(Beginning of Data for analysis)
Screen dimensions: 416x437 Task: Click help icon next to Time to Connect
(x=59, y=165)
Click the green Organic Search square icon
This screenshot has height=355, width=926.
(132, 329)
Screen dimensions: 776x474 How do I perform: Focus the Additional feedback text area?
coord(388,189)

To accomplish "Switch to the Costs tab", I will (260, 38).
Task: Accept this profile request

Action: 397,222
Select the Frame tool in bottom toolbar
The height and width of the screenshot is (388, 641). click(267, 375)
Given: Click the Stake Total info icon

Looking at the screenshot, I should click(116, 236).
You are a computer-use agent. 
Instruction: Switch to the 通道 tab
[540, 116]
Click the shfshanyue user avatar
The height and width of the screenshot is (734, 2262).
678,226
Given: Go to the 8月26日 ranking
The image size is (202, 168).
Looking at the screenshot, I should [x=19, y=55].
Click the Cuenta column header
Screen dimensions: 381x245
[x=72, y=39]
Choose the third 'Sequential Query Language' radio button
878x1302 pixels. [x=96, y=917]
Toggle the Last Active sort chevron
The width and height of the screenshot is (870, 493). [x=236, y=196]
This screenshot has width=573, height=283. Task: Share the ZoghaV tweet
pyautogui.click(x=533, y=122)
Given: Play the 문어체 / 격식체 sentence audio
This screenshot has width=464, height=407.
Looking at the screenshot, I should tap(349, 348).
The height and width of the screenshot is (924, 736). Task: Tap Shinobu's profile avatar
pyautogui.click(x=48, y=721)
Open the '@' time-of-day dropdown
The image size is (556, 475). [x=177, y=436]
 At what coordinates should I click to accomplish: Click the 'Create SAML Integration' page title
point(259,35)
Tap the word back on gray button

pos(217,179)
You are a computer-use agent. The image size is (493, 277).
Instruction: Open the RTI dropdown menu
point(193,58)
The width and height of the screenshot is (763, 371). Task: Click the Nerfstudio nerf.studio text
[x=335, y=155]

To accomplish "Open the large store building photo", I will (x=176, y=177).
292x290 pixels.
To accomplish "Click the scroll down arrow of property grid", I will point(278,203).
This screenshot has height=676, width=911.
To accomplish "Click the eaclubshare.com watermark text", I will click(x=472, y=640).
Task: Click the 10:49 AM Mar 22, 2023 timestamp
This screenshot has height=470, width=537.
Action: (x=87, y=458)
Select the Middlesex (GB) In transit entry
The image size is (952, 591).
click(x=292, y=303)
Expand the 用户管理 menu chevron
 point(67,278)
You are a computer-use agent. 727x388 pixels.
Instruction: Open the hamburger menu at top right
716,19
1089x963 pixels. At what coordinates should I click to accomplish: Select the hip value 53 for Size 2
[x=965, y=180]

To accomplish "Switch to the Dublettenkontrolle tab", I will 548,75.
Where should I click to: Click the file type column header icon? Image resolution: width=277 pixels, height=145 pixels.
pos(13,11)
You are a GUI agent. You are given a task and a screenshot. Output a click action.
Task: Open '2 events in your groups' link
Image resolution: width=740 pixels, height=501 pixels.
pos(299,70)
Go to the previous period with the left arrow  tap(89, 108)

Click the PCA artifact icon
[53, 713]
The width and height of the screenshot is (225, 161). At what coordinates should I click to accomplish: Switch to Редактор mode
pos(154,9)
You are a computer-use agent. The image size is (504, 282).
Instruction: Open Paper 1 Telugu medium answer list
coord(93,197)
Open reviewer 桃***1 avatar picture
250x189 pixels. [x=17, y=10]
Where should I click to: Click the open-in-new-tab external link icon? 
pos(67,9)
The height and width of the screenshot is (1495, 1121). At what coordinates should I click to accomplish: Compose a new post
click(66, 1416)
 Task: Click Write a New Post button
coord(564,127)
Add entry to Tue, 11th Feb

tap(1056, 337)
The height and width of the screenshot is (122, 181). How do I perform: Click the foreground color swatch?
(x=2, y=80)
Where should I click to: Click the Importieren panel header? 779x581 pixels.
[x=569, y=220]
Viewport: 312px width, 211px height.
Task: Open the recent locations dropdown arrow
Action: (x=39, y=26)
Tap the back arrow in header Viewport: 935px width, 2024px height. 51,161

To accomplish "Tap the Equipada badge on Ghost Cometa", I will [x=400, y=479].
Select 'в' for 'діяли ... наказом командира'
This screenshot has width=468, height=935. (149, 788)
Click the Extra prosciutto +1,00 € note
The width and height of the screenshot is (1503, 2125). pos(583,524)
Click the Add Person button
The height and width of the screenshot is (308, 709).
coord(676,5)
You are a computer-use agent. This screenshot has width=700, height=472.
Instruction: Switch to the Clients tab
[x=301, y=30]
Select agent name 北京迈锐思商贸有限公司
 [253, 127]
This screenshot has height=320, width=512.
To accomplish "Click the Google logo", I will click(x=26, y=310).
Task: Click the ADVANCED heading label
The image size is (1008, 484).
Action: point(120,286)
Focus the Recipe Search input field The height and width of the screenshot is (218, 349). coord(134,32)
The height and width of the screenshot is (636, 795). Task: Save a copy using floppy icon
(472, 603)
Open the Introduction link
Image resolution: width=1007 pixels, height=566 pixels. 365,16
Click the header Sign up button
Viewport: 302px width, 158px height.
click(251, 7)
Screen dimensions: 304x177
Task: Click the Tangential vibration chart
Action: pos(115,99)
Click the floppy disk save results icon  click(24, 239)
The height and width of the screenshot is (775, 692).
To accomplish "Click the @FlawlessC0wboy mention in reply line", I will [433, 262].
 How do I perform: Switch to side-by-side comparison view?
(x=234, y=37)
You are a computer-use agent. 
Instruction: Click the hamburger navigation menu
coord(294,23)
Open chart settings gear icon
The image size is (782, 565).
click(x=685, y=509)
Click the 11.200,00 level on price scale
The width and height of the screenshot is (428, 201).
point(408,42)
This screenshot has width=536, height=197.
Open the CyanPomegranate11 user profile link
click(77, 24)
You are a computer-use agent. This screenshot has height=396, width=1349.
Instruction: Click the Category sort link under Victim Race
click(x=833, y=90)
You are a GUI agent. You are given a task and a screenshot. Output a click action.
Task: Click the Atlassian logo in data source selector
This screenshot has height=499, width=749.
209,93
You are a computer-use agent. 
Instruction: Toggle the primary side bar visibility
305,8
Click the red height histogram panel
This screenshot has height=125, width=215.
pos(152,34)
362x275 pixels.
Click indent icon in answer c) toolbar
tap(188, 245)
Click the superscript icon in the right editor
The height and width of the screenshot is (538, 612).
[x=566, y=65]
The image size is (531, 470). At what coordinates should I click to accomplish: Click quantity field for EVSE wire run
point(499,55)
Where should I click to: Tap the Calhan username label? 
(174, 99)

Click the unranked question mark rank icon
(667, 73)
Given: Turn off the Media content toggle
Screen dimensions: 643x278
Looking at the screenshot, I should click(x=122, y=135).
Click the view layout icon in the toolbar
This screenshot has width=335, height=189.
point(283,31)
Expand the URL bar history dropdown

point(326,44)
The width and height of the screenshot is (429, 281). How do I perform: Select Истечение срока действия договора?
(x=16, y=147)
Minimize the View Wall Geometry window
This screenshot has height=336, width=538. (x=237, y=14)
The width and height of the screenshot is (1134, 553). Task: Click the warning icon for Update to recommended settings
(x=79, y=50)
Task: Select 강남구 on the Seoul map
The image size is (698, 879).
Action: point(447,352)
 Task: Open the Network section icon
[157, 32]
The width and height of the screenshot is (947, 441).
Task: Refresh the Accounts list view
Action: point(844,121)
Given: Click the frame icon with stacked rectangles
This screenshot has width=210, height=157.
(End of Data for analysis)
Exercise:
Line count for "Search": determine it from the data and answer with the number by itself.

Exercise answer:
2